Data shown: Begin
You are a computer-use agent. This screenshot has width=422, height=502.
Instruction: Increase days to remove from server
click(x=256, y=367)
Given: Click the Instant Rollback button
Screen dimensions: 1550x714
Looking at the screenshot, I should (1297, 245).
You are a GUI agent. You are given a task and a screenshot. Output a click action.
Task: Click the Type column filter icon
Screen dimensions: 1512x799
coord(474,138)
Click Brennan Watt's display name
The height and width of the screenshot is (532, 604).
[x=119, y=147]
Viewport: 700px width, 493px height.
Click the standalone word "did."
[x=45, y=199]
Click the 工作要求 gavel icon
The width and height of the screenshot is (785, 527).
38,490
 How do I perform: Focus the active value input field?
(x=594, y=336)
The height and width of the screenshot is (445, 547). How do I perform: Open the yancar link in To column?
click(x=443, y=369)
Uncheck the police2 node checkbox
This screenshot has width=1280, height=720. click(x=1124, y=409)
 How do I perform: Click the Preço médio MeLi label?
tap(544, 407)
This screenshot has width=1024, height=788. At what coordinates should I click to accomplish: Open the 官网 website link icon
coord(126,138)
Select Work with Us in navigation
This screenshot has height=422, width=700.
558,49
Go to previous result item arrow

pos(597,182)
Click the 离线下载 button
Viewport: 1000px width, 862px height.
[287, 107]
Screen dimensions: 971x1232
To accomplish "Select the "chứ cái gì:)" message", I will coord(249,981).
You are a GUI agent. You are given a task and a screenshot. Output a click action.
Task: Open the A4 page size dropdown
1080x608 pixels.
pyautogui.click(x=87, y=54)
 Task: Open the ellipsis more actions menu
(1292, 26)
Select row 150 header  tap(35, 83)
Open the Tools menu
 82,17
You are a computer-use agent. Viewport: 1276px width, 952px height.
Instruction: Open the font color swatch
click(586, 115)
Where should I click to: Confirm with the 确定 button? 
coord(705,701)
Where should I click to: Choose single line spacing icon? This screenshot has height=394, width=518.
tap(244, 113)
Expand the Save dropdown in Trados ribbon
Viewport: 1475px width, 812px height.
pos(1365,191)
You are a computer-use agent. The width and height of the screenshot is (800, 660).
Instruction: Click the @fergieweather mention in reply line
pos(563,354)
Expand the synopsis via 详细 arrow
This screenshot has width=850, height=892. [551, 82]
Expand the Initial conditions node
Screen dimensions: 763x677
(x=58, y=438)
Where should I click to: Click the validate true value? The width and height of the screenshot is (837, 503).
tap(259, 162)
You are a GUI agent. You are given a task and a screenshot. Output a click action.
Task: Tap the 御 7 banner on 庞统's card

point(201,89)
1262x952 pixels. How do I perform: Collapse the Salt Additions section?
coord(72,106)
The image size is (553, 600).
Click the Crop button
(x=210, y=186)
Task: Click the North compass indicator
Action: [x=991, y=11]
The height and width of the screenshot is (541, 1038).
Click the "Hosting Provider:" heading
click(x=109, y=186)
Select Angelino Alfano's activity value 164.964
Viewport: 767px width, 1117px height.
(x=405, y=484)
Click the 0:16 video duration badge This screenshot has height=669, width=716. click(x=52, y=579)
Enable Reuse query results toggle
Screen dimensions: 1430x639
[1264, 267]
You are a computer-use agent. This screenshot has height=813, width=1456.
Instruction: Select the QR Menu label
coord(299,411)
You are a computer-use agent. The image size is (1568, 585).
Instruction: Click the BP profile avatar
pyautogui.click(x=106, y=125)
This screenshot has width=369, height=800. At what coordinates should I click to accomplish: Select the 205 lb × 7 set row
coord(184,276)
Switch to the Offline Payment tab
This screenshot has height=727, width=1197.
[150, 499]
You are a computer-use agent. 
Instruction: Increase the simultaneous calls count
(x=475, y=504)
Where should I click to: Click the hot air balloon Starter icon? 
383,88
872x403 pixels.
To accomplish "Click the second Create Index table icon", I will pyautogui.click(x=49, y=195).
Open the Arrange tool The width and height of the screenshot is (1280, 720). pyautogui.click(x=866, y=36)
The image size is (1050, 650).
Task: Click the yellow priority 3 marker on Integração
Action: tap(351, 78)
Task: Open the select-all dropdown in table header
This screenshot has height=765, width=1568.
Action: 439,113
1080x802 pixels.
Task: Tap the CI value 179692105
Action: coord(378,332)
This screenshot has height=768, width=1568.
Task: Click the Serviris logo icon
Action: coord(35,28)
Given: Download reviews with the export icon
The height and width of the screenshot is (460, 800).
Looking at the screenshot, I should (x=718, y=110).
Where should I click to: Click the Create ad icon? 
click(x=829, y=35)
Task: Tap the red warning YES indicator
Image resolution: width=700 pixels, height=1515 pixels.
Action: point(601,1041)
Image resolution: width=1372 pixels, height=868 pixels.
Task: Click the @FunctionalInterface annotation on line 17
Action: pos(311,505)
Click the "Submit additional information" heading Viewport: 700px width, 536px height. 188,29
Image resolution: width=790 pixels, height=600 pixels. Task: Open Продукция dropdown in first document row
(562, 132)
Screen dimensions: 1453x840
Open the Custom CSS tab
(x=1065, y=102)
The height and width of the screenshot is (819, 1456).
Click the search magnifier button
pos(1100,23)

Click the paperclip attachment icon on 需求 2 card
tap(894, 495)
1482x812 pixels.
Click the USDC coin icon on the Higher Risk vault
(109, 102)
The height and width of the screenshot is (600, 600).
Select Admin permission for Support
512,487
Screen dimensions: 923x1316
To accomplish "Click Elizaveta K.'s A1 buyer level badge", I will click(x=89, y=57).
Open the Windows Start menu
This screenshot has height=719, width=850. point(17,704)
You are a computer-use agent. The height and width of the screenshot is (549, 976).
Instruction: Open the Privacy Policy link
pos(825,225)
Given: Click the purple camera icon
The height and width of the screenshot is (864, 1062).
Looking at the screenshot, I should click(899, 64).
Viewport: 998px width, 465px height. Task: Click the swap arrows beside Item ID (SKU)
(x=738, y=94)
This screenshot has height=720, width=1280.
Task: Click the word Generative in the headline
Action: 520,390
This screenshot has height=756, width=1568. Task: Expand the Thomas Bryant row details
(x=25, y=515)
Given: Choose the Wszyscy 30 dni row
Data shown: End
#### What you need to do
Wherever the string "computer" appears in the entries above, return the line it appears on.

#### Task response
You are a computer-use agent. This screenshot has width=422, height=502.
You are a computer-use agent. Viewport: 1276px width, 952px height.
You are a computer-use agent. The width and height of the screenshot is (800, 660).
You are a computer-use agent. This screenshot has height=813, width=1456.
You are a computer-use agent. The image size is (1568, 585).
You are a computer-use agent. 
You are a computer-use agent. The height and width of the screenshot is (549, 976).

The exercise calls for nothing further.